===== Provided passage =====

Increased certainty across Australia’s office markets despite economic headwinds
Tenants are operating with more certainty; sales activity is moderating and asset re-pricing is underway; occupier requests are ramping up.
Australia’s office markets are seeing more certainty than the previous two years despite the broader economic environment, with tenants operating with more clarity in respect of their occupation requirements and employees’ expectations.
Office occupier numbers continue to increase
Tenants are operating with more certainty in the market, with many businesses having resolved a hybrid working approach with work time shared between home and office. Physical office occupancy gradually improved over 2022 as the improved amenity, activity and function of CBDs drew employees back to the office in larger numbers.
This is reflected in the most recent data from the Property Council of Australia’s latest occupancy survey.

===== Entries supplied =====

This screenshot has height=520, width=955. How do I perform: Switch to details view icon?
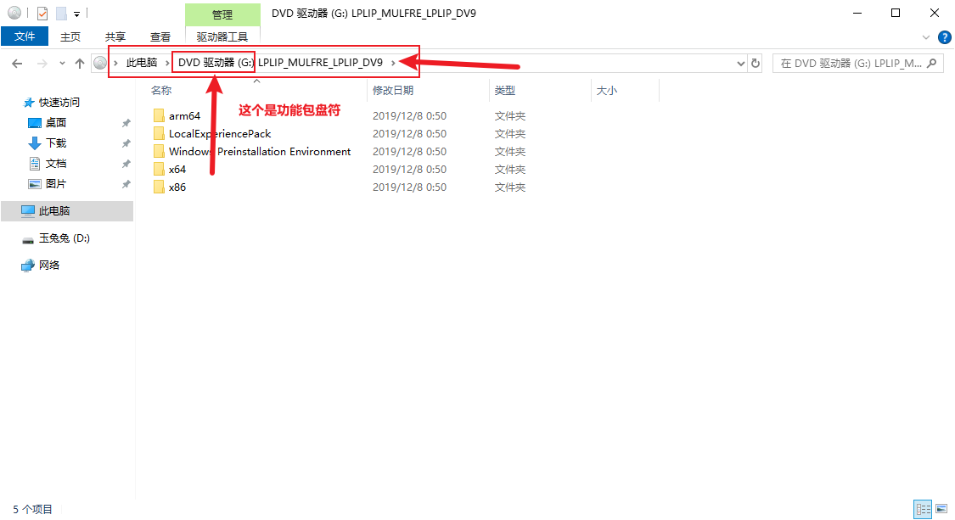point(922,509)
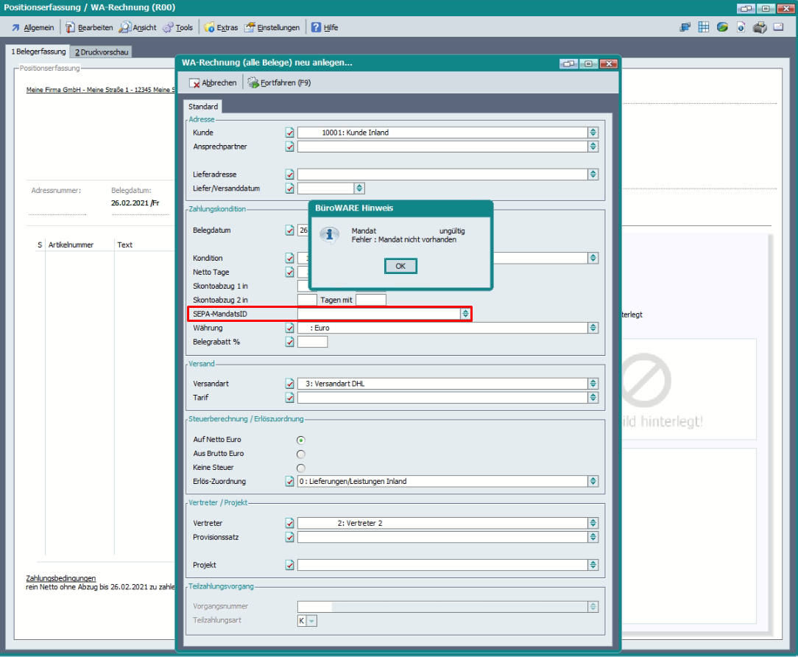The height and width of the screenshot is (657, 798).
Task: Click the pie chart statistics icon
Action: 722,27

=====

-- Complete the following --
1 > Retype the passage on Australia's office markets from "Australia’s office markets are" up to and including "and employees’ expectations.".
2 > Write what comes next in the passage on Australia's office markets, starting right after its final sentence.

-- Exercise responses --
1 >
Australia’s office markets are seeing more certainty than the previous two years despite the broader economic environment, with tenants operating with more clarity in respect of their occupation requirements and employees’ expectations.

2 >
- The November survey recorded Perth offices at 80 per cent occupancy in November, the highest level since November 2020.
- Melbourne’s occupancy rates jumped 12 per cent to 57 per cent in November, the highest level since the pandemic began.
- Sydney recorded its highest occupancy figure since June 2021, with occupancy rising to 59 per cent.
- Brisbane increased from 64 to 67 percent and Adelaide remained strong at 74 per cent.
- Canberra recorded the lowest occupancy level in the country, dipping from 57 to 52 per cent.
A redistribution of talent is a strong possibility in the market this year. A shake up in the labour market through potential layoffs in industries including technology, finance and investment banking in 2023 may assist in enabling expansion for businesses whose growth has been impeded due to labour shortages. BIS Oxford Economics is forecasting national employment in the financial services sector to decline by 3.03% in 2023.
While it has been an employees’ market for the past three years and demand for workplace flexibility has increased, as this balance shifts employers are more likely to encourage staff to engage in in-office activities in greater numbers.
Prime assets are likely to outperform with superior accommodation and amenity forming part of the value proposition for talent.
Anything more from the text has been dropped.